---------- Passage cité ----------
Plus tard, la loi du 13 juin 1793 [17], décidait qu’il y aurait un exécuteur des jugements criminels par département, mettait leur traitement à la charge de l’Etat et le fixait à 2.400 livres dans les villes, qui, comme Saintes, avaient une population n’excédant pas 50.000 âmes. En outre, la loi du 3 frimaire an II (23 novembre 1793) [18], qui accordait des aides aux exécuteurs (2 en province, 4 à Paris), leur allouait un supplément de traitement de 1.600 livres dans le premier cas et de 4.000 livres dans le second. Pour mettre fin aux abus dont nous avons précédemment parlé, cette dernière loi édicta que le transport de la guillotine se ferait aux dépens du Trésor public. (Les frais en résultant étaient payés par le receveur du droit d’enregistrement, sur un exécutoire délivré par le président du tribunal criminel et visé par le directoire du département). Les exécuteurs en déplacement recevaient, pour toute indemnité, une somme de 36 livres par exécution, à raison de 12 livres par jour, savoir : un jour pour le départ, un jour pour le séjour et un jour pour le retour.

Il faut croire pourtant que l’exécuteur Héraud ne fut pas encore satisfait de ses allocations, car on le voit adresser au directoire du district une nouvelle pétition « tendante à une augmentation de traitement eu égard à la cherté des denrées de première nécessité ». Cette fois, l’assemblée, par délibération du 24 prairial an III (12 juin 1795), accueillit favorablement sa requête et « porta provisoirement à 3.600 livres, au lieu de 2.400 livres, les appointements du citoyen Héraud, exécuteur des hautes œuvres, en lui accordant de plus par chaque jour de voyage pour ces fondions une somme de 60 livres au lieu de 12 livres ». [19]

Dans sa séance du 23 thermidor an III (10 août 1795), le directoire du district de Saintes, statuant sur une autre pétition du « citoyen Héraud », lui demandant des secours pour faire le voyage de Montguyon, sur la réquisition de l’accusateur public (Héard), émettait encore l’avis qu’il y avait lieu de lui faire « une avance de la somme de 250 livres, prise sur les fonds du Trésor public », considérant que le surenchérissement des denrées et objets nécessaires à la vie rendait insuffisante à ses besoins, pendant les jours qu’il y emploierait, la somme qui lui était accordée par la loi pour le voyage qu’il allait entreprendre [20].

Malgré nos investigations, nous n’avons pas pu découvrir jusqu’à quelle époque le sieur Héraud conserva ses fonctions [21]. Les familles de ce nom sont nombreuses à Saintes et sur les registres d’état civil nous n’avons relevé aucune mention pouvant nous fournir le moindre indice sur les prénoms, la demeure, la date de sa naissance et l’époque de son décès. Néanmoins, il nous paraît certain qu’il eût pour successeur le nommé François Spirckel ou Spirkel, natif de Luxembourg (Pays-Bas).
----------
(Tâches à réaliser):
[a] Pour chacune des affirmations suivantes, indiquez par oui ou par non si elle s'accorde avec le passage cité, en citant les mots du texte qui tranchent. (i) La loi du 13 juin 1793 fixait à 2.400 livres le traitement de l'exécuteur dans une ville comme Saintes. (ii) Le directoire du district rejeta la demande d'augmentation présentée par Héraud en 1795. (iii) Les registres d'état civil ont permis de connaître l'époque du décès de Héraud.
[b] D'après le passage cité, quelle avance le directoire du district proposa-t-il d'accorder à Héraud pour son voyage à Montguyon ?
[c] Poursuivez le passage cité sur l'exécuteur Héraud à partir de sa dernière phrase.
---------- Données fournies ----------
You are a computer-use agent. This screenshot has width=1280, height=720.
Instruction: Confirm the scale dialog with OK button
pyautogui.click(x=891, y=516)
----------
(Réponses par tâche):
[a]
(i) Oui : « le fixait à 2.400 livres dans les villes, qui, comme Saintes, avaient une population n’excédant pas 50.000 âmes ».
(ii) Non : « l’assemblée, par délibération du 24 prairial an III (12 juin 1795), accueillit favorablement sa requête ».
(iii) Non : « sur les registres d’état civil nous n’avons relevé aucune mention pouvant nous fournir le moindre indice sur les prénoms, la demeure, la date de sa naissance et l’époque de son décès ».

[b] Une avance de 250 livres, prise sur les fonds du Trésor public.

[c]
Les registres des naissances de la ville de Saintes pendant l’an XI de la République (1803) renferment deux actes, qui nous paraissent en être la preuve positive.

Le premier, dressé à la date du 6 frimaire (27 novembre) par Jean-Elie Fleury, adjoint du maire de la commune de Saintes, constatant la naissance de Mathieu Spirckel, né le jour précédent, à huit heures du soir, fils de François Spirckel, exécuteur des jugements criminels, domicilié à Saintes, et de Marie-Anne Gueldre, mariés, en présence de Christophe Dubé, appariteur, âgé de 46 ans, et de Louis Birotheau, âgé de 36 ans, domiciliés de la commune de Saintes.

Le second, en date du 23 fructidor (10 septembre) est relatif à la naissance de François Bernaciny, né le même jour, fils de Pierre Bernaciny, aide de l’exécuteur des jugements criminels, et de Marie Hayrault, non mariés. L’un des témoins est François Spirckel, exécuteur des jugements criminels.

François Spirckel mourut à Saintes, en son domicile rue Saint-Eutrope, le 23 octobre 1842, è l’âge de 66 ans, époux en secondes noces de Marguerite Krau [22].

La déclaration du décès fut faite par son fils, Mathieu Spirkel, « exécuteur des jugements criminels » à Saintes.

Ce dernier exerçait depuis de longues années cette sinistre fonction qu’il avait obtenue quand son père avait cessé de la remplir, vraisemblablement vers 1824, car, le 27 septembre de cette même année, Mathieu Spirkel est déjà qualifié d’exécuteur des jugements criminels dans l’acte dressé sur sa déclaration par Jacques Emmanuel Gilbert, adjoint délégué [23], de la naissance de Marie-Esther Spirkel, sa fille, née de son légitime mariage avec Henriette Reine.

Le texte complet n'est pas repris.